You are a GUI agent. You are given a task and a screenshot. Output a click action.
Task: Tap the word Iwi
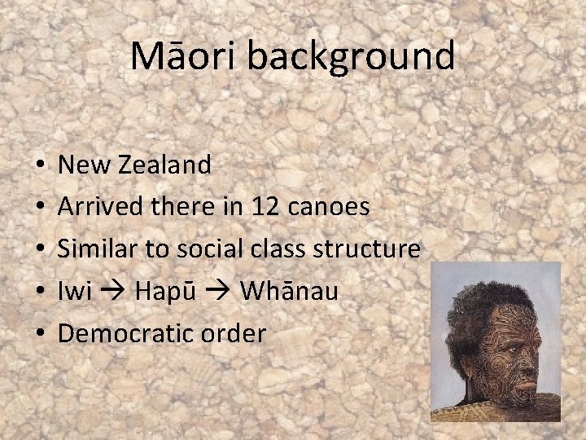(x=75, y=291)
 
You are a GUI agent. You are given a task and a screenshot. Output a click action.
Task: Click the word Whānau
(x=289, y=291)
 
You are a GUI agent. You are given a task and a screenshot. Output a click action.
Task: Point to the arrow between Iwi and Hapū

□ □ □ □ □

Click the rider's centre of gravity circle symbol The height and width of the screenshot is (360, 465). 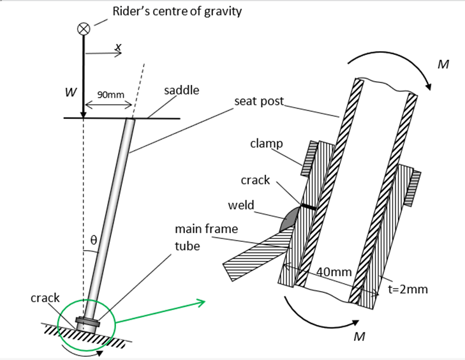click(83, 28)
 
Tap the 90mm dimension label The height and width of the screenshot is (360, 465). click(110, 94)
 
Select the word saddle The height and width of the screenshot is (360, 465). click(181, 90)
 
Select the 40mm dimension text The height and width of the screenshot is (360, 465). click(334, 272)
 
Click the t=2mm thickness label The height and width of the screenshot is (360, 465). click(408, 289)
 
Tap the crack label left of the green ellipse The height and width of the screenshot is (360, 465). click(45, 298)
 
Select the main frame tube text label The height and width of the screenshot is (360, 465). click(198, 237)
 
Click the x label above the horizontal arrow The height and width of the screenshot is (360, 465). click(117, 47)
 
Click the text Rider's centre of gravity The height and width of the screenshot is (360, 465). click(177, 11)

□ □ □ □ □

▶ REQUIRED TASK:
Pull out every line of the records above that contains the word "text" and copy each one in full.

▶ TASK ANSWER:
Select the 40mm dimension text The height and width of the screenshot is (360, 465). click(334, 272)
Select the main frame tube text label The height and width of the screenshot is (360, 465). click(198, 237)
Click the text Rider's centre of gravity The height and width of the screenshot is (360, 465). click(177, 11)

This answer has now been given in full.